In Ethiopia positive actions are being taken to encourage more female teachers. In the recruitment of trainees in the teacher training institutes, special criteria are set to encourage female applicants. Teacher Training Institutions reserve 30% of the admission seats for female trainees. The grade point average, one of the entrance requirements to Higher Education, at the Ethiopian School Leaving Certificate Examination, (ESLCE ) has been minimized for girls to give them a better chance at entrance. This mechanism has enabled girls to raise their numbers in universities and colleges. The Zambia Association for Science Education has increased the participation of women in the activities of the association, and through seminars and conferences organised by the association, gender issues are discussed and positive attitudes of science teachers towards girls in science are beginning to appear. Botswana has plans to start a three years project in support of management development training at the basic education level, including a teacher up-grading component through distance education; school-focused interventions to develop training and teaching materials; teacher-focused interventions which will organize short school-based and residential up-grading programmes in mathematics, science, english and social studies; and an information technology support-for-schools project that will train teachers for a project to pilot a computer awareness syllabus for junior secondary schools (43). In South Africa, a network of individuals and organizations concerned with change in science education, has provided a model for teacher education and seeking to bridge the gap between pre-service and in-service teacher education.

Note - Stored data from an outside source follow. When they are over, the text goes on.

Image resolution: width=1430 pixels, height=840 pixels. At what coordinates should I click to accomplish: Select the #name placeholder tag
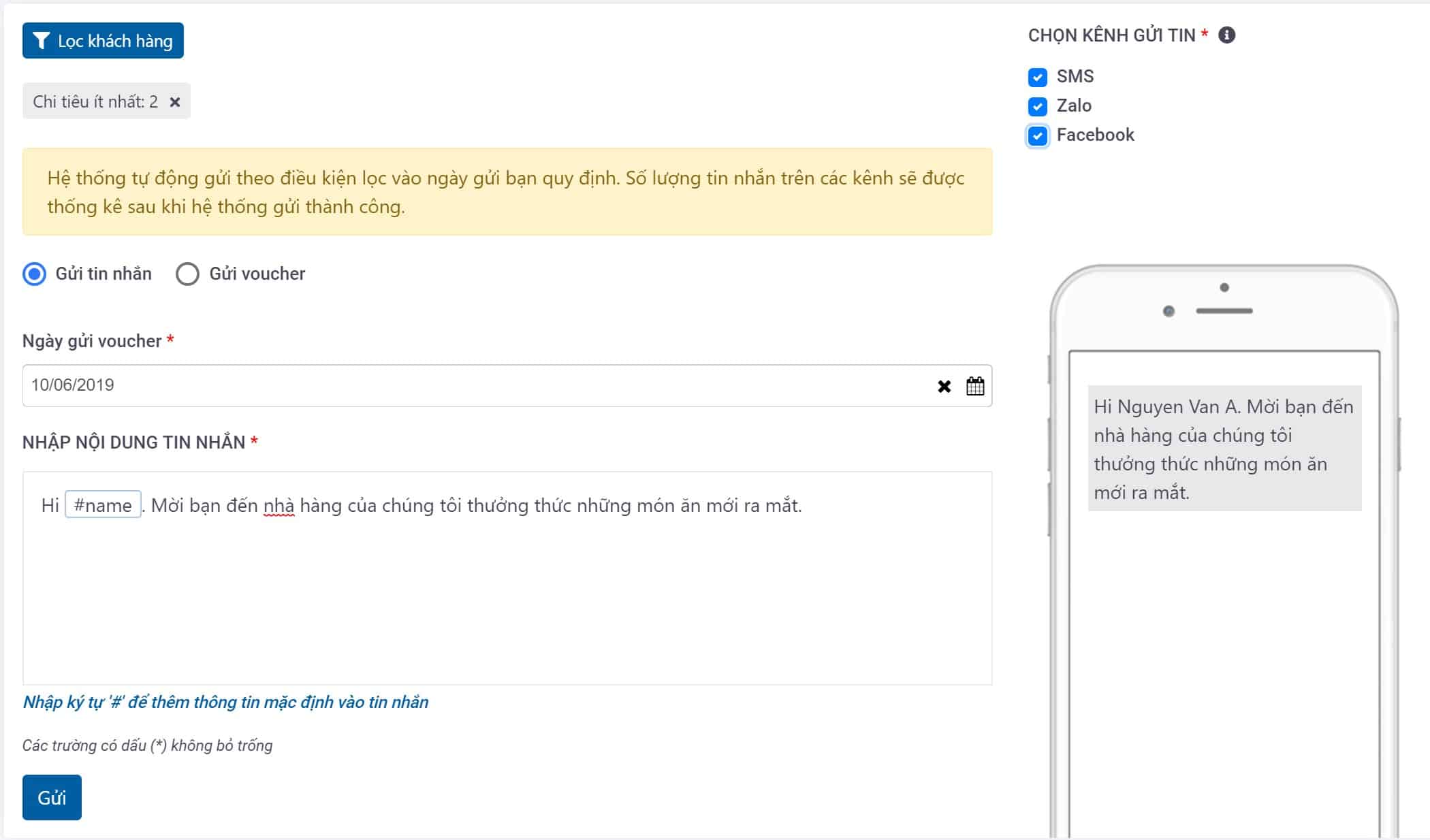point(103,504)
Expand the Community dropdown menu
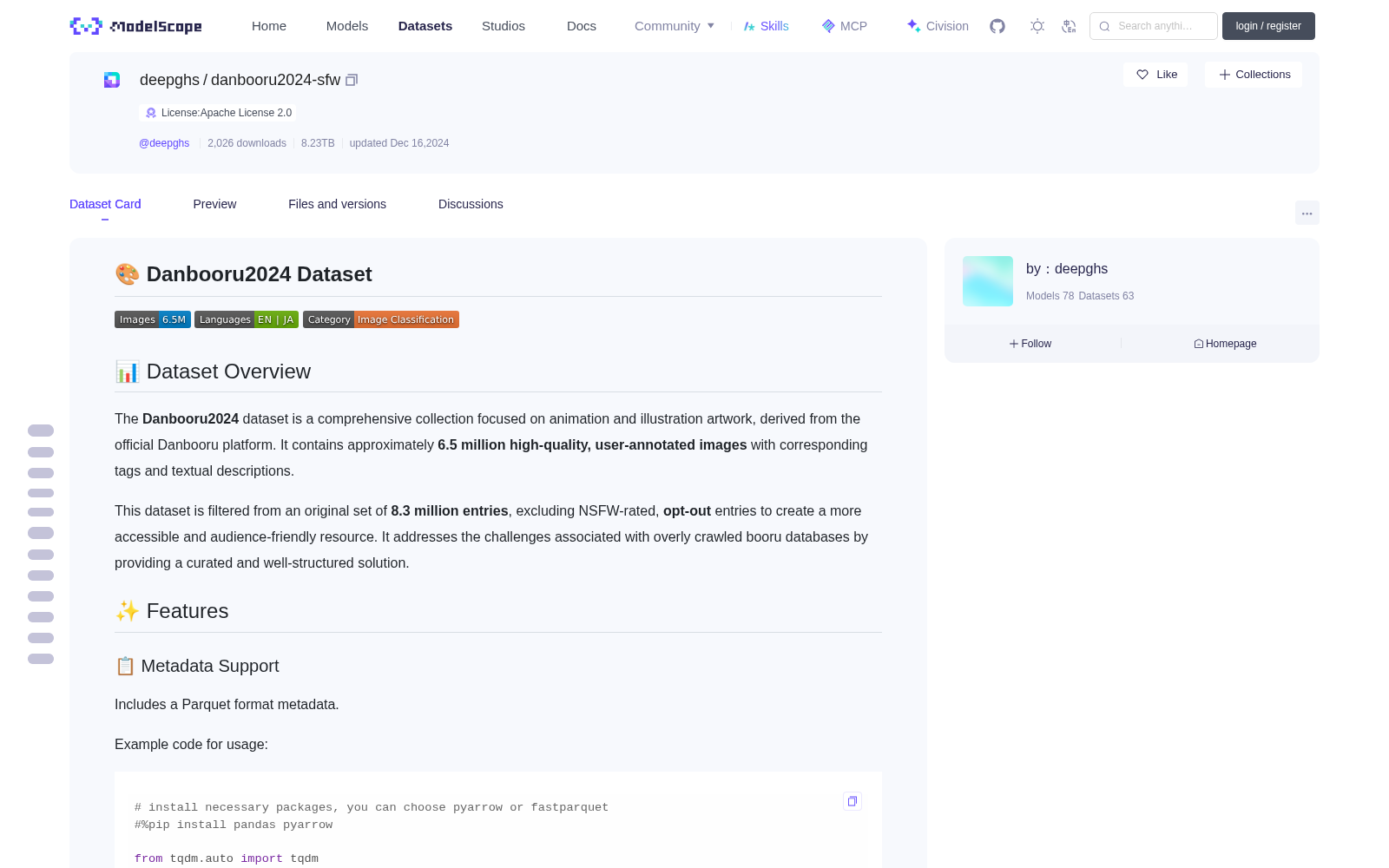Viewport: 1389px width, 868px height. [675, 26]
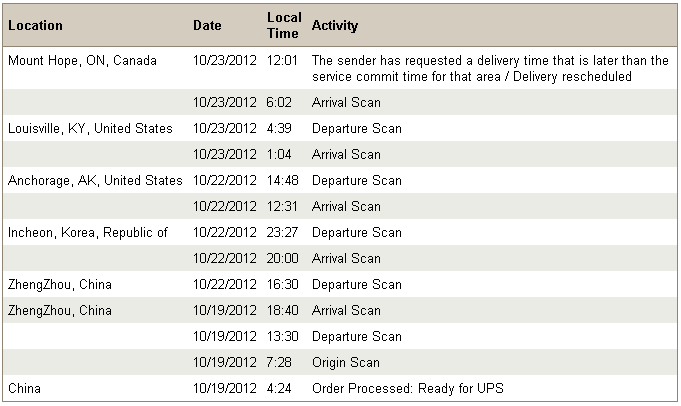Click the 23:27 Incheon departure time
Viewport: 681px width, 406px height.
coord(283,233)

It has long been recognized that many school science curricula build more on the out-of-school experiences of boys than those of girls. Consequently, efforts have been made to give girls extra assistance in the learning of science by exposing them to science activities through specific camps, roadshows, exhibitions etc. The best known of such efforts is the Science, Mathematics and Technology Education, SMTE, Clinics for Girls, which have been provided in Ghana for over ten years. In these 'clinics', girls engage in hands-on-work in the area of science, mathematics and technology to give them experience, facilitate understanding and hence help them to develop confidence in handling scientific, mathematical and technological subjects and materials. In 1995 and 1997, Zimbabwe tried out the Ghana experiment to 'booster' programme in physics, chemistry, biology and mathematics for girls. In Zanzibar, annual science camps are held for junior secondary and primary school students and teachers, and gender equity is an important selection criterion. The Zanzibar experience has been a model for at least one other initiative elsewhere, such as two camps in South Africa.

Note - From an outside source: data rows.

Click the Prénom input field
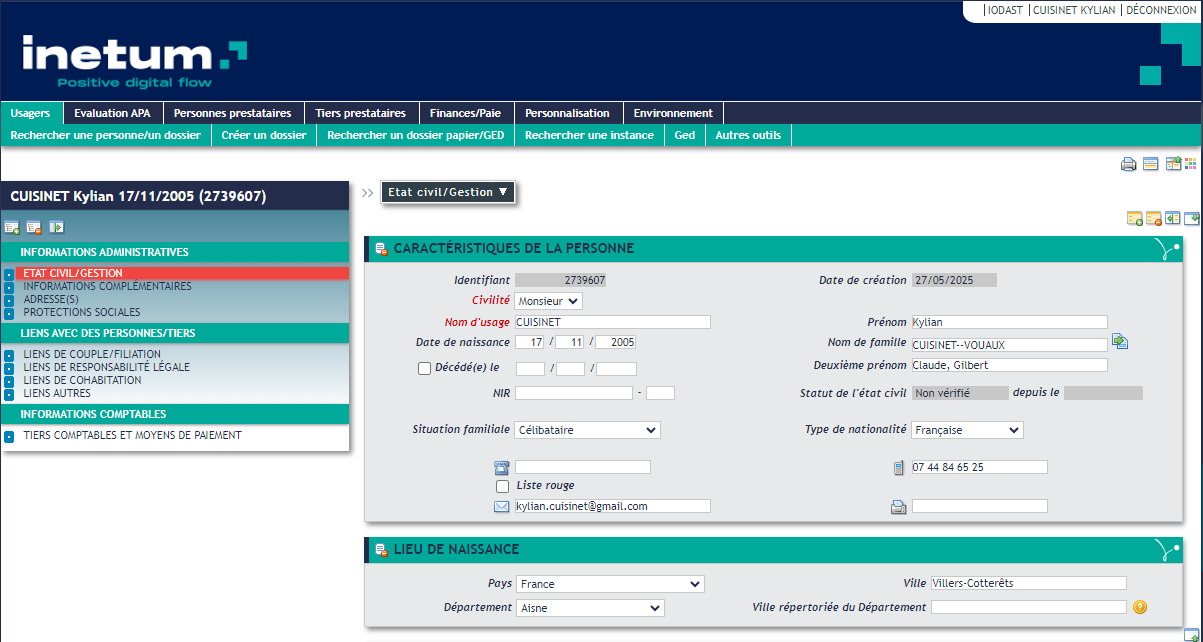This screenshot has height=642, width=1203. 1009,322
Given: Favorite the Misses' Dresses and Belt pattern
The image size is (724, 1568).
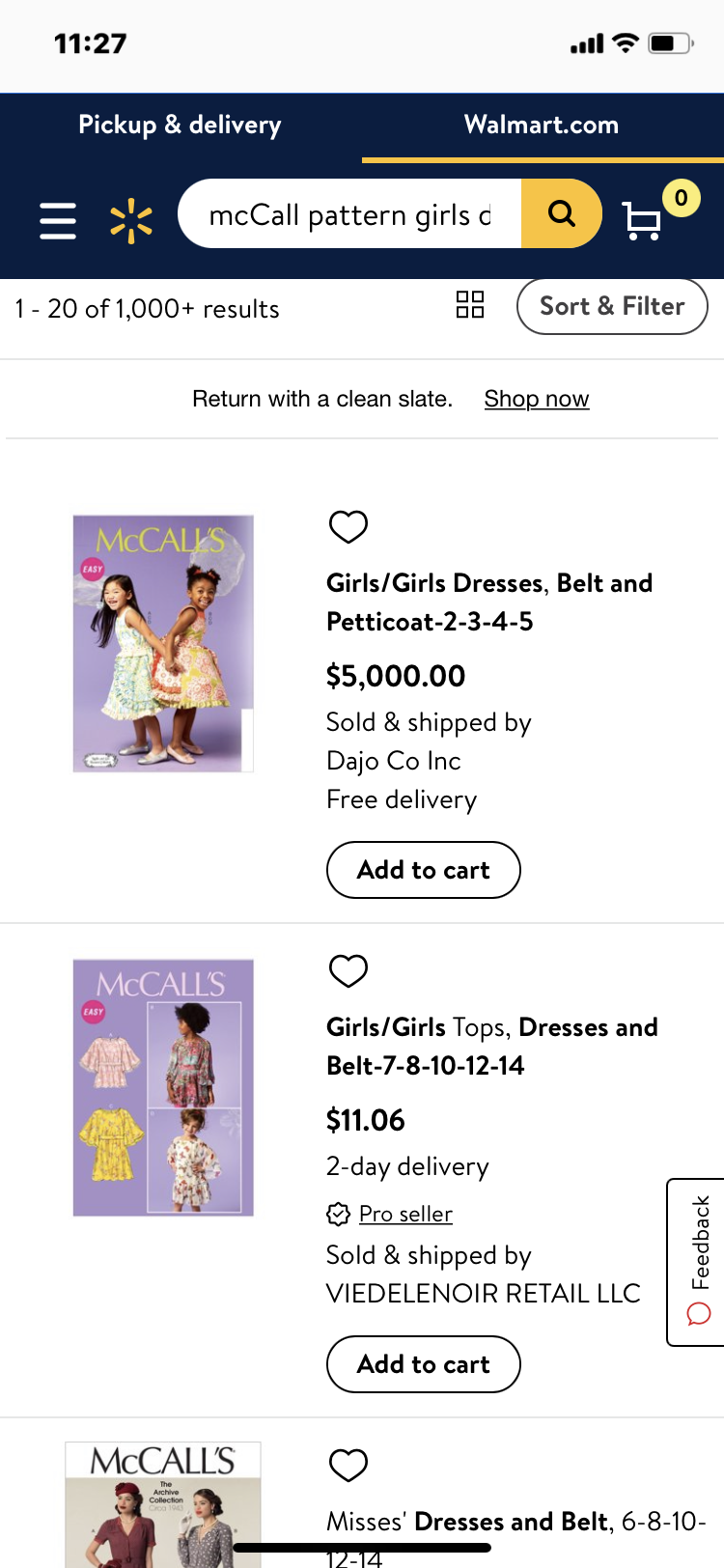Looking at the screenshot, I should [x=348, y=1465].
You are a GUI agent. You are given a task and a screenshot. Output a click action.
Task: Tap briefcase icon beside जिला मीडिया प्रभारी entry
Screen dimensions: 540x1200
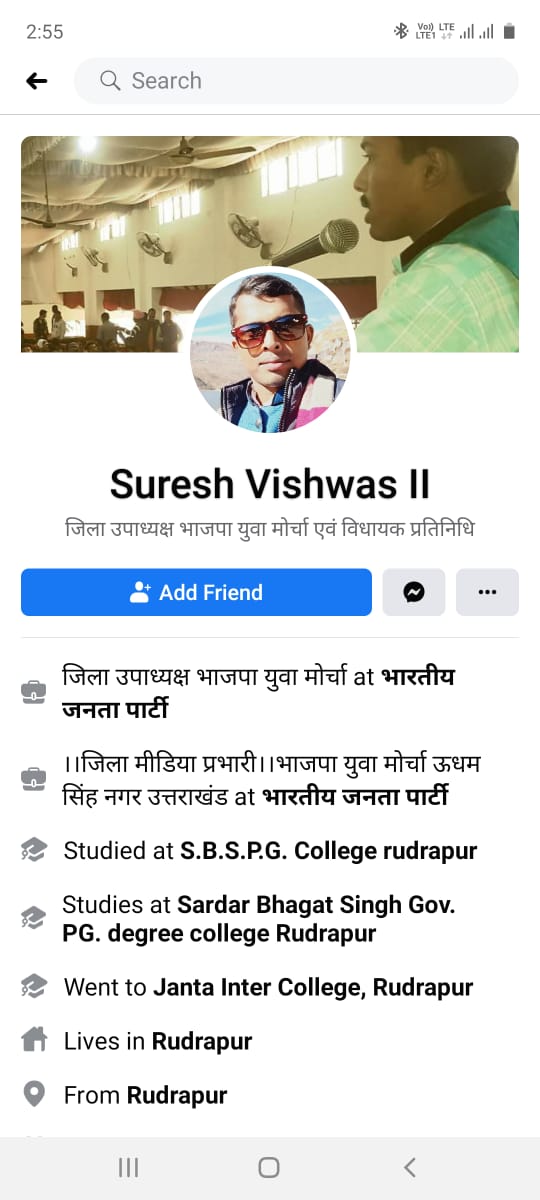click(x=34, y=778)
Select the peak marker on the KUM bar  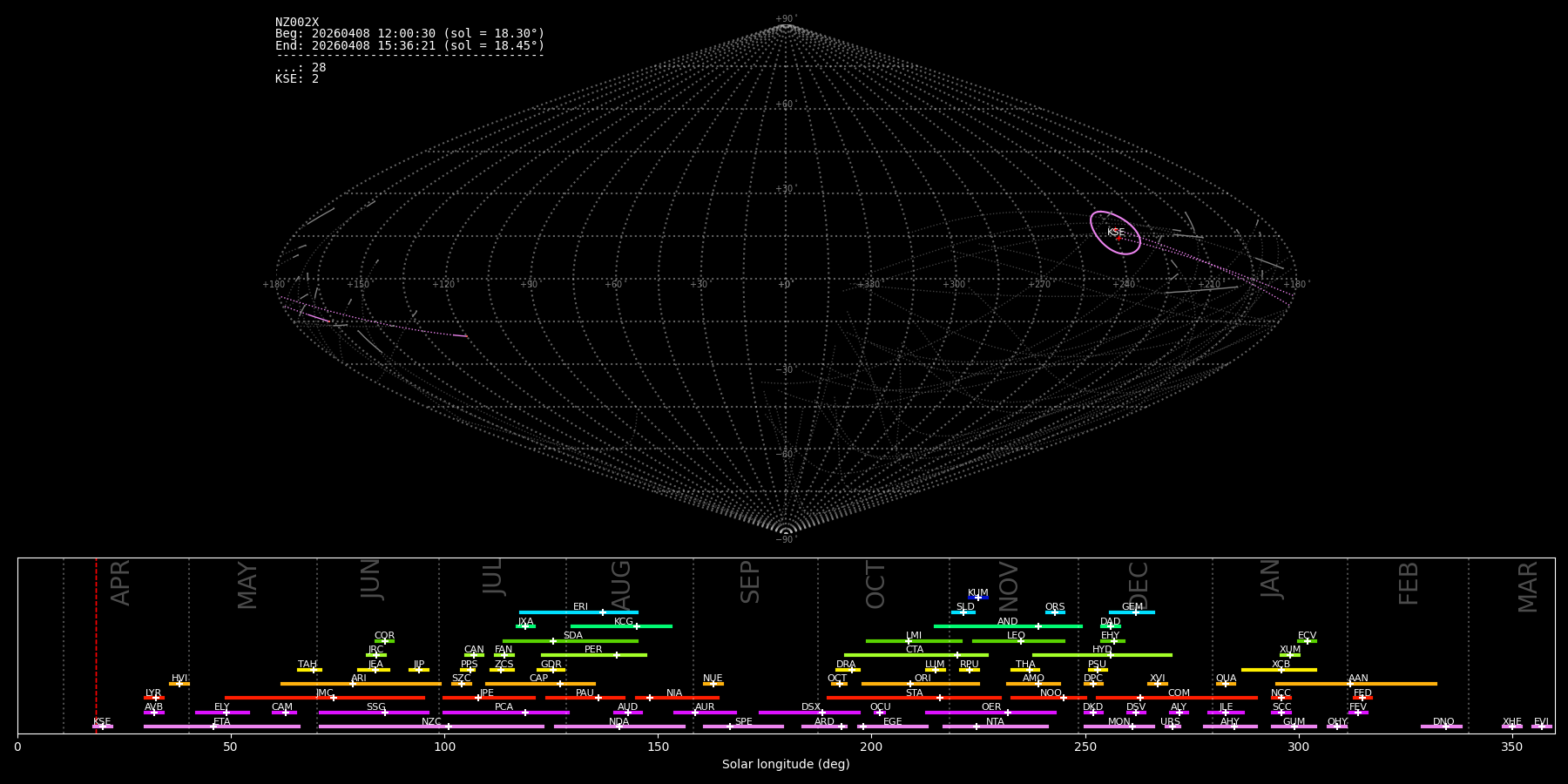coord(977,598)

In 1991 a Science and Technology Traveling Exhibition was organized in Botswana - the Botswana Roadshows - with hands-on-type of experiments for students to do in order to arouse interest among notably girls. More recently, South Africa has organized a large Science and Technology Road Show as part of that country's Year of Science and Technology (1998) with the purpose to alert all South Africans as to what is going on in the world in science and technology, and to encourage the country to become more involved in these vital areas of human endeavour.